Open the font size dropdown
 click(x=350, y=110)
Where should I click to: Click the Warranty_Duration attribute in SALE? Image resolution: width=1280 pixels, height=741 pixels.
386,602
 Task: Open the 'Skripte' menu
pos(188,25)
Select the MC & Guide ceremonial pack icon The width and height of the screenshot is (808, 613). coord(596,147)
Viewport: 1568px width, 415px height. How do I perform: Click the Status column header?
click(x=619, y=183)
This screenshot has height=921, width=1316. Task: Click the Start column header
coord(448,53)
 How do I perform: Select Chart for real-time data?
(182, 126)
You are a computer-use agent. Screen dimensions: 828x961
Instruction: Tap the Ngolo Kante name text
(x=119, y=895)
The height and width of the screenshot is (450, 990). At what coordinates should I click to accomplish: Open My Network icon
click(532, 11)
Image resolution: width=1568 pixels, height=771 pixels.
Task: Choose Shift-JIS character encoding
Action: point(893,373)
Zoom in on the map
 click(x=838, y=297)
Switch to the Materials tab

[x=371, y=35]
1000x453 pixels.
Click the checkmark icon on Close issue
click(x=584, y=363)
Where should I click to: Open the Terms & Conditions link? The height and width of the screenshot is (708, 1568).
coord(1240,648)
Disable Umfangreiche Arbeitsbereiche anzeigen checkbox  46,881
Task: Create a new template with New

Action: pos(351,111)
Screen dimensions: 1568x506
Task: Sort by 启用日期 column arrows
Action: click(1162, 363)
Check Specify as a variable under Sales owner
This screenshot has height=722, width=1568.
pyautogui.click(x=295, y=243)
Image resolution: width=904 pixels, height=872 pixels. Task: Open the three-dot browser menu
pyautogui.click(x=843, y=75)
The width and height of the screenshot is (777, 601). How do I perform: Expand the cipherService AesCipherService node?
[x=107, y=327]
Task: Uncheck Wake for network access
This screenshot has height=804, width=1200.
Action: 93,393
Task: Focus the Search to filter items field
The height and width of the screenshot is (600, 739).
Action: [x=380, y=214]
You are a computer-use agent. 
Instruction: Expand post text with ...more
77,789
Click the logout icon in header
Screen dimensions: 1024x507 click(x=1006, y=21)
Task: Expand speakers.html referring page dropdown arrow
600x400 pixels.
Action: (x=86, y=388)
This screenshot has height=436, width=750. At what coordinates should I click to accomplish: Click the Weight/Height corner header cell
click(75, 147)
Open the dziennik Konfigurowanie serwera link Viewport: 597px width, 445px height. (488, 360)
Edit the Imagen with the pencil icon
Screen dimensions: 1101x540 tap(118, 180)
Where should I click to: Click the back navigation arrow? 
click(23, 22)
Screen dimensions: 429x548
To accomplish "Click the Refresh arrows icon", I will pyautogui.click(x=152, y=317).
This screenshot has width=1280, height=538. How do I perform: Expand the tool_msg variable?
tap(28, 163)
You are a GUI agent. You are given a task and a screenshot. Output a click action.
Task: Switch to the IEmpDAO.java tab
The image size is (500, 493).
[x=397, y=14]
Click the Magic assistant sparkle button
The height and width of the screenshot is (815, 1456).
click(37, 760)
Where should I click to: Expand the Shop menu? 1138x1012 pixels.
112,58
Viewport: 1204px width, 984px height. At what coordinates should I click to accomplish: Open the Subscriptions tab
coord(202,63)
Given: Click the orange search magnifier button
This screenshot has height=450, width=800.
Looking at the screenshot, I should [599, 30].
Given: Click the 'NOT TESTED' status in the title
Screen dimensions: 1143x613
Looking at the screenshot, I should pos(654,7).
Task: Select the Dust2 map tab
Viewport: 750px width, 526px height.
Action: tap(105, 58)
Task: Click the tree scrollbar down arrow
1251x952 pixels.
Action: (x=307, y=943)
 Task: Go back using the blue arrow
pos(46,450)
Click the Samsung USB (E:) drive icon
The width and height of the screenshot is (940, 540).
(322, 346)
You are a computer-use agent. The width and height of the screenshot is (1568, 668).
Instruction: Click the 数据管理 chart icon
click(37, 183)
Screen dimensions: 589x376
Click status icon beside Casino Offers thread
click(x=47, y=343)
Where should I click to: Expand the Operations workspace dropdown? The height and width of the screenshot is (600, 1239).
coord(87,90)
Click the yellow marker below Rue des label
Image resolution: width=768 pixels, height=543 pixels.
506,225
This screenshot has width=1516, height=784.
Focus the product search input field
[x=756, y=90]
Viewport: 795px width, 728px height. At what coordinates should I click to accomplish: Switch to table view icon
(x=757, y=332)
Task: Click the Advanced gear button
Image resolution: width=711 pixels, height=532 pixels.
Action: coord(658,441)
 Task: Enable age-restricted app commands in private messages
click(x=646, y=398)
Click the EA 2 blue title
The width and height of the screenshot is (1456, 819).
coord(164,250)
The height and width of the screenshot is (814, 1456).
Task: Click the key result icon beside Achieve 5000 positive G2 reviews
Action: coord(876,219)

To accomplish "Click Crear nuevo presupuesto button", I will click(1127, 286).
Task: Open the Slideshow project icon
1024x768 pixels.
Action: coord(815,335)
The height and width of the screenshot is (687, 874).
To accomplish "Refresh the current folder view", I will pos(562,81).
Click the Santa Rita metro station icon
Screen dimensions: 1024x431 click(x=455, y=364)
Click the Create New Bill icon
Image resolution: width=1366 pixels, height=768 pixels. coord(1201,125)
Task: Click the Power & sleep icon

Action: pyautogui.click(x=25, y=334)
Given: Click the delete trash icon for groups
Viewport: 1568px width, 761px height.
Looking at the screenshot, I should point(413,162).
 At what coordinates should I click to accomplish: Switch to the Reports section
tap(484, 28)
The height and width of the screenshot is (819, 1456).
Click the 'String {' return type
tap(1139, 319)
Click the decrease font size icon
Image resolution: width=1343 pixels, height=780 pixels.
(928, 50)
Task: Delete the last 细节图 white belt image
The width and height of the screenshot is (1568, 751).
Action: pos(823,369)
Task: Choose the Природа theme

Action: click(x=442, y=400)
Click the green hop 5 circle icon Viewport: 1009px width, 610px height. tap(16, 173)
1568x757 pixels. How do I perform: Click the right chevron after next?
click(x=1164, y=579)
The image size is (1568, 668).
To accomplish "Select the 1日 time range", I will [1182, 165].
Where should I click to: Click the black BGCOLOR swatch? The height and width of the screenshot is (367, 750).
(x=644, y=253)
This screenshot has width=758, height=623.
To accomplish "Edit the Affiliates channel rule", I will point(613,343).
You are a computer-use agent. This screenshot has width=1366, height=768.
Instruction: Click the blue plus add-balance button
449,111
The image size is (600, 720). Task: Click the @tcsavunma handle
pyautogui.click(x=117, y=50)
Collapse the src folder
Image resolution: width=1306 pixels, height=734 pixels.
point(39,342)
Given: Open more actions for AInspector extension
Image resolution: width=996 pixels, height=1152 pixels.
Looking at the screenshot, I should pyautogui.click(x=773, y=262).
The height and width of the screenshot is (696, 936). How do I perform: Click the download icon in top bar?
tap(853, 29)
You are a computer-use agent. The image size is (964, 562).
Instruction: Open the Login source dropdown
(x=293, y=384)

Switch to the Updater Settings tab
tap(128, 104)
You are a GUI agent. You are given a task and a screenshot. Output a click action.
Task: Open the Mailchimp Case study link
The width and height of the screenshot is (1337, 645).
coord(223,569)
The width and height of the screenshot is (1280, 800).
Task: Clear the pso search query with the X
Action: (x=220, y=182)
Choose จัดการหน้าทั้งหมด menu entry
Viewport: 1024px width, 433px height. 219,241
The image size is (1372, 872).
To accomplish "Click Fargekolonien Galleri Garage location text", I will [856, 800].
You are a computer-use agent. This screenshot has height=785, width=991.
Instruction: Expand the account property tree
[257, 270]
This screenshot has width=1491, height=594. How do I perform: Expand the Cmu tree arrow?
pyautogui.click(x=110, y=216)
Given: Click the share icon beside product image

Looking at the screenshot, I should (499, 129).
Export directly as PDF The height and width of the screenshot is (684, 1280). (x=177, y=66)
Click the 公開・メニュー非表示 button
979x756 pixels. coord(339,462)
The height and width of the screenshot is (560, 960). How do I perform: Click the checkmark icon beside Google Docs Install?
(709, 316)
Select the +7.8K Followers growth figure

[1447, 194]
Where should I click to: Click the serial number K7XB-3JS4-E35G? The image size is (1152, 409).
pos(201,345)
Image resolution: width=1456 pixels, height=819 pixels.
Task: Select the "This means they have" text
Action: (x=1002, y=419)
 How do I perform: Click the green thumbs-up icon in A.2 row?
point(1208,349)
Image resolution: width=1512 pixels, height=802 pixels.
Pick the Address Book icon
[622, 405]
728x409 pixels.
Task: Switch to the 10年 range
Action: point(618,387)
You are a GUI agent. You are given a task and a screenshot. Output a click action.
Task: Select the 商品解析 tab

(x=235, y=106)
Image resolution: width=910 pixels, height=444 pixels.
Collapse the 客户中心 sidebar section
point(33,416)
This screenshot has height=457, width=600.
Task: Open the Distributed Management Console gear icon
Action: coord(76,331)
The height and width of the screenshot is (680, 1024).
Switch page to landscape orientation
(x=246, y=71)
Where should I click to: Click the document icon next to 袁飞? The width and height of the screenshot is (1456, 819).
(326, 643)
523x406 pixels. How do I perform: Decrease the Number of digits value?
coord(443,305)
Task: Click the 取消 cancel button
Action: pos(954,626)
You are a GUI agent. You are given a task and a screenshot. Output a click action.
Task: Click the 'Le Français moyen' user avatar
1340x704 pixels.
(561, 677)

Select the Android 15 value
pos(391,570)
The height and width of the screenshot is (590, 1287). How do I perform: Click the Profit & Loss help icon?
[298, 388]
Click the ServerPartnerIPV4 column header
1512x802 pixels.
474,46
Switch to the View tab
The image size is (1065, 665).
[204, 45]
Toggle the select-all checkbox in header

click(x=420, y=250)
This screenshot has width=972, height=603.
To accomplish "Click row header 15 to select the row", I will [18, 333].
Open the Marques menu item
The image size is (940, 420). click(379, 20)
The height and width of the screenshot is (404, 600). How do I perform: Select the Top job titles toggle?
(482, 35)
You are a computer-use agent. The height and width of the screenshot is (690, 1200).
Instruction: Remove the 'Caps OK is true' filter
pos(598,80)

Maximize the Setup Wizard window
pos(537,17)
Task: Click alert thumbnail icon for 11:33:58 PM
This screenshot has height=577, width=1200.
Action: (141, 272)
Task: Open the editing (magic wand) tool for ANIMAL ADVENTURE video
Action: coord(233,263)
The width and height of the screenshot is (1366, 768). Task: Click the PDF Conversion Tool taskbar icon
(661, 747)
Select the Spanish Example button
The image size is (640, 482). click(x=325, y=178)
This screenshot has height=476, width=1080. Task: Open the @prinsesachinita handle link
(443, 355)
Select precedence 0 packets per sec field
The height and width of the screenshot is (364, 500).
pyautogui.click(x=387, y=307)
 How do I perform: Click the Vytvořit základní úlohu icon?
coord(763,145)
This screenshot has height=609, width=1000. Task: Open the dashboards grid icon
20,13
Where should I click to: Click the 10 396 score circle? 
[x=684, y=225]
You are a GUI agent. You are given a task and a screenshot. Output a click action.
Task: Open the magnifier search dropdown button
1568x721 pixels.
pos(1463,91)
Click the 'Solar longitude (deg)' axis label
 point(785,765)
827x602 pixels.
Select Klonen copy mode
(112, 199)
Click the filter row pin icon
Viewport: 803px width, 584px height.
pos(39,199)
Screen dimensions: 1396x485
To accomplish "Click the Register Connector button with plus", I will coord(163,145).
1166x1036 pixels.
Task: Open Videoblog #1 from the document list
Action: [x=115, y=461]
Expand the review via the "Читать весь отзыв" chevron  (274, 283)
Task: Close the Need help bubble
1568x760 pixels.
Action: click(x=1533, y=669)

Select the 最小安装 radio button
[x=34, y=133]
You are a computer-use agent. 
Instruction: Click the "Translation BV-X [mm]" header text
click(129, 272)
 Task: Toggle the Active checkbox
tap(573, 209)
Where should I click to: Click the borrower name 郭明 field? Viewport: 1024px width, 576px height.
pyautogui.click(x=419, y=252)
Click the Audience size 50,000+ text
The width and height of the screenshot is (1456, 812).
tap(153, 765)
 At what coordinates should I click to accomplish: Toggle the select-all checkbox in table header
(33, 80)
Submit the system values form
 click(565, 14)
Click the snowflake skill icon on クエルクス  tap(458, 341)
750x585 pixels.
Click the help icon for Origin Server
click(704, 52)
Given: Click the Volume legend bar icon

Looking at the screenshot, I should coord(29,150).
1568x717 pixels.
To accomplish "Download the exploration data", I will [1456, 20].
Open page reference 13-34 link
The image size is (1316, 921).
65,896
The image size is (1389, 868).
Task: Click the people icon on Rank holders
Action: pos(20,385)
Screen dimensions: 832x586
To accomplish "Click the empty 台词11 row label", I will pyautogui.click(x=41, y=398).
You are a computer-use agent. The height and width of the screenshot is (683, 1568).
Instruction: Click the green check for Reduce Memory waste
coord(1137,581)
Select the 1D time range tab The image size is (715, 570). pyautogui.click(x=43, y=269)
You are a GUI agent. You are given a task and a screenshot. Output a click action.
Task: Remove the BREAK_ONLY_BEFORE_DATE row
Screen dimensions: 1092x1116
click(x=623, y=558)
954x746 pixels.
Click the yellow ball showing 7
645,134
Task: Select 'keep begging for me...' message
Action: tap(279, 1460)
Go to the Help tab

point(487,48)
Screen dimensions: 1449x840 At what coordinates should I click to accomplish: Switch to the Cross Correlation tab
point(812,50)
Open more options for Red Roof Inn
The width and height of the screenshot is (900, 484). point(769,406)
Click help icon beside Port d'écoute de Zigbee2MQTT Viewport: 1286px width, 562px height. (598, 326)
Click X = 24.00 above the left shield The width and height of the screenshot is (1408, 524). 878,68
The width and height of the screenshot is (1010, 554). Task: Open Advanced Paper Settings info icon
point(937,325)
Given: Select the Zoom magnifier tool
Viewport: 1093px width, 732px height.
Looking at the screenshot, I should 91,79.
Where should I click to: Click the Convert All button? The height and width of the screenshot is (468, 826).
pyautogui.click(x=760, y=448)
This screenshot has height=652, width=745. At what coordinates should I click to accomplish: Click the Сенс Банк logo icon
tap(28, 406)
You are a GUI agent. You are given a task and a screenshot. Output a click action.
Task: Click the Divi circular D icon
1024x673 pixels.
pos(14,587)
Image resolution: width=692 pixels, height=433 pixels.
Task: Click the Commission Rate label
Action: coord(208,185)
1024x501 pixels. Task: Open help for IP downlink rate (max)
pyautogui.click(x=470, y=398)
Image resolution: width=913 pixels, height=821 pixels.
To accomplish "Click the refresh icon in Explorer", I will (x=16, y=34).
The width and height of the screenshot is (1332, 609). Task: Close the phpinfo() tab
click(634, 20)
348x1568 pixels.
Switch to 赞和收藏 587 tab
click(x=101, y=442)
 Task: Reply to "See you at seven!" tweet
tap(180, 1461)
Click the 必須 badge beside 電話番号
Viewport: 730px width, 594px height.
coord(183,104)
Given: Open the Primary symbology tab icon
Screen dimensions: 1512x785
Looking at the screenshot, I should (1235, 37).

◆ WORK TASK:
Check every line of the records, and copy the ones that hold the word "magnifier".

◆ OUTPUT:
Given: Click the orange search magnifier button
Task: Open the magnifier search dropdown button
Given: Select the Zoom magnifier tool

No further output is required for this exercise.